- **What to work on**:
Extract all lines that hold "legend" from the records below.
┄┄┄┄┄┄┄┄┄┄┄┄┄┄┄┄┄┄┄┄
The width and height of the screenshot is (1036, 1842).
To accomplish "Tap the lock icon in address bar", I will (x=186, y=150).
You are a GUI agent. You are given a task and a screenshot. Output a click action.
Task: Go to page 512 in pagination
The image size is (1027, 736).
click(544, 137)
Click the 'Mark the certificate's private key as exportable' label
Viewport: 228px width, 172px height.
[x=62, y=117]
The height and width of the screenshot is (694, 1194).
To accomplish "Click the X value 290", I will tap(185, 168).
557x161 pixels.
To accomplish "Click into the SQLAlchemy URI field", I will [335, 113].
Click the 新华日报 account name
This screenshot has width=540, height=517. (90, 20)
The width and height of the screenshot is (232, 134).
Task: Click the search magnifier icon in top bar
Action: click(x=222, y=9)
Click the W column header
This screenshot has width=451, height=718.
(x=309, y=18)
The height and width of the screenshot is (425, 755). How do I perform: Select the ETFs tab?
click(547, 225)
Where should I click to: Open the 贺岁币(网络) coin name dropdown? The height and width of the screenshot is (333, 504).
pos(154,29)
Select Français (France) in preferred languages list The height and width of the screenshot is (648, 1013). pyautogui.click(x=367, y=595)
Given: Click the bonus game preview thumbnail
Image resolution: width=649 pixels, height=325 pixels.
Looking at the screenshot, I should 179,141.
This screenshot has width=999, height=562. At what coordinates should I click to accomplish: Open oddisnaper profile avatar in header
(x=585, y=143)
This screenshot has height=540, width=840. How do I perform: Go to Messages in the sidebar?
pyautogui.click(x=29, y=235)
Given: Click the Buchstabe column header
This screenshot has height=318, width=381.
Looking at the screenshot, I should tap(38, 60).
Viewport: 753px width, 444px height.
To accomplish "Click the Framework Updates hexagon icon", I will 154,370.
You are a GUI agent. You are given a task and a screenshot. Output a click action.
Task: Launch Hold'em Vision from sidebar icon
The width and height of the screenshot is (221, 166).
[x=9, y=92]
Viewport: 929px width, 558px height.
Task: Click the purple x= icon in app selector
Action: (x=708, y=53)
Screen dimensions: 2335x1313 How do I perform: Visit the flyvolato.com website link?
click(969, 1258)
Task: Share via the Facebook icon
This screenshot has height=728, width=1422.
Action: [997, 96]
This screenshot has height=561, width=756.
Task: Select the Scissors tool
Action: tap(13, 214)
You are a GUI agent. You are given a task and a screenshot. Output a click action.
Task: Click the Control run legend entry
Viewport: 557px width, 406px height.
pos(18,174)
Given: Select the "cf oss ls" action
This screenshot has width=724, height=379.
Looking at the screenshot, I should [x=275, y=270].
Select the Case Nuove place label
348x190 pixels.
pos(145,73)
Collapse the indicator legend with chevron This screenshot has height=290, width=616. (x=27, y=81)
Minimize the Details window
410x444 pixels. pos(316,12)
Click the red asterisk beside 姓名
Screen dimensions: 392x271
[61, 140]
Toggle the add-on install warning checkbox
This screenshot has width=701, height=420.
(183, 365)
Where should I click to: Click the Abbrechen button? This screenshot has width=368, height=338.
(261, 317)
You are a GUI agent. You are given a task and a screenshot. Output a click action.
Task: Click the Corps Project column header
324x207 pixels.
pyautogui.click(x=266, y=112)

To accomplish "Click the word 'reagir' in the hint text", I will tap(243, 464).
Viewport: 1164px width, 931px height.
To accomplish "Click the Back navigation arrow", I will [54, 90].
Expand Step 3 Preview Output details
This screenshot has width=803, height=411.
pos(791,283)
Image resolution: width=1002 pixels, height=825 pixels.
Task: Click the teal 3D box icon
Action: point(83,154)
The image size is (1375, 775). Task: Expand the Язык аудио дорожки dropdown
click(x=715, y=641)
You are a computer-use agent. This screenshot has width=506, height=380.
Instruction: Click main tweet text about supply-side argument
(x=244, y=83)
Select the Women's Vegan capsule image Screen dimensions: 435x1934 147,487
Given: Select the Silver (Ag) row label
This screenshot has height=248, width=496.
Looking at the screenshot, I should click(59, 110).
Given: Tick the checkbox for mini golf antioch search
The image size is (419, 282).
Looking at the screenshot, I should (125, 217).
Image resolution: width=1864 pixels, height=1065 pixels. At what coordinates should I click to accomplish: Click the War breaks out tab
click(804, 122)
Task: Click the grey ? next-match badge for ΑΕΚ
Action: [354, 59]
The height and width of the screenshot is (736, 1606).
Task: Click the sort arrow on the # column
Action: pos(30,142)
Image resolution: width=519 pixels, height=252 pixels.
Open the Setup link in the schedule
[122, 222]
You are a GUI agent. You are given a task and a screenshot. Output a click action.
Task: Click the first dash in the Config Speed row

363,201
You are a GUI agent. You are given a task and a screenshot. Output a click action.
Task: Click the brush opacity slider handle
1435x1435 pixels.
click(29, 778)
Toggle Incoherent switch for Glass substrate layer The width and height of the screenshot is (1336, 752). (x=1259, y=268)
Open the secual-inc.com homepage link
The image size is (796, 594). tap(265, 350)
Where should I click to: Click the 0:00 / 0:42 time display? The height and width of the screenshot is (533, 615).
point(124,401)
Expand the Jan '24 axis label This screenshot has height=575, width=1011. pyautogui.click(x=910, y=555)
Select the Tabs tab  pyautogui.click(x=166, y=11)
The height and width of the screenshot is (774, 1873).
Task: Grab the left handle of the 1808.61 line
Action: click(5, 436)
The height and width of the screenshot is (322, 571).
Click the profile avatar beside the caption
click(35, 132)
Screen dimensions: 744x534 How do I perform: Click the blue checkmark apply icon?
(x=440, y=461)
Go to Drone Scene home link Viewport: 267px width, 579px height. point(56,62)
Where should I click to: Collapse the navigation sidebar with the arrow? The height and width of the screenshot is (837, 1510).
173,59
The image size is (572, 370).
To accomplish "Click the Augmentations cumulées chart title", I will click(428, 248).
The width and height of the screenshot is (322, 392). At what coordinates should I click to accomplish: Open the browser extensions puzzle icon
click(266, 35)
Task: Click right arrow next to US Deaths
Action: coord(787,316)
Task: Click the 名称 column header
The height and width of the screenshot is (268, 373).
┄┄┄┄┄┄┄┄┄┄┄┄┄┄┄┄┄┄┄┄
- **Finished exercise**:
Task: Click the Control run legend entry
Collapse the indicator legend with chevron This screenshot has height=290, width=616. (x=27, y=81)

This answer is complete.